Breast cancer is currently the most common non-skin cancer and the second leading cause of cancer-related death in women here in the United States. X-ray mammography is currently the standard clinical imaging modality for breast cancer screening and diagnosis due to its high sensitivity and resolution at a low patient dose. With the advancement of breast imaging from analog to digital, quantitative measurements rather than qualitative assessments can be made from these images. One such measurement, mammographic breast density (i.e. the percentage of the entire breast volume that is taken up by dense glandular tissue), has been shown to be a biomarker well correlated with cancer risk. However, a digital mammogram still suffers from its projective nature. The resulting overlap of normal breast tissue can obscure lesions, limit quantitative measurement accuracy, and present false alarms leading to unnecessary recall studies. To address this key limitation, several 3D imaging techniques have been developed such as breast magnetic resonance imaging (MRI), dedicated breast computed tomography (CT), and digital breast tomosynthesis (tomo). Perhaps the most recently developed modality is tomo, which is a limited-angle cone-beam CT of the breast compressed in the same geometry as mammography. Because tomo retains all the aforementioned advantages of mammography but adds depth information and can be built based on an existing digital mammography device, measuring breast density and extracting other quantitative features from tomo images was a major focus of this study.

Before attempting to measure breast density and other features from reconstructed tomo image volumes, the quantitative potential of this imaging modality was assessed. First, we explored a technique that measures tissue density using only the information from a single slice in the reconstructed tomosynthesis volume with geometrically simple tissue-equivalent phantoms. Once this task had been satisfactorily performed, we studied a probabilistic approach toward quantitation of the entire 3D volume. For this project, a 3D hidden Markov model (HMM) method was developed and applied to tomo images to segment the images into adipose and glandular tissue and then to estimate the volumetric breast density. Because adipose and glandular tissue is easily distinguished in MR images, patient breast MRIs were used to train, validate, and finally to assess the accuracy of our HMM segmentation algorithm for tomo density estimation. This accuracy was calculated by comparing the estimated tomo breast density to the density for the same patient’s breast MRI.

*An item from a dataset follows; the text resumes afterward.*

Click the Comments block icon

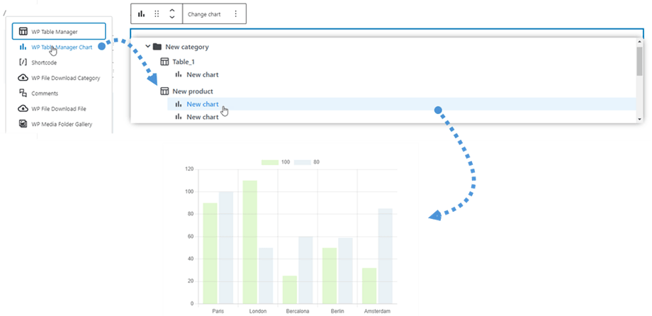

Another aim of our study was to investigate whether changes in macroscopic 3D imaging features can accurately predict the chemoprevention response that was measured with Random Periareolar Fine Needle Aspiration cytology for a uniquely young high-risk cohort of women. A univariate MRI density model was first developed to predict chemoprevention response but delivered relatively poor performance. Because they are so often studied conjunctively, several MR image texture features were calculated and incorporated with density into a multivariate prediction model. Adding image texture features improved the performance of our prediction model and provided a framework for developing a similar model for breast tomo images. This aim to investigate the potential of combining multi-modality macroscopic 3D imaging information with a cytological measure of risk and then investigating how response to tamoxifen and other chemoprevention treatment affects each of these risk biomarkers in young, high-risk women is completely novel in the fields of medical physics and biomedical engineering.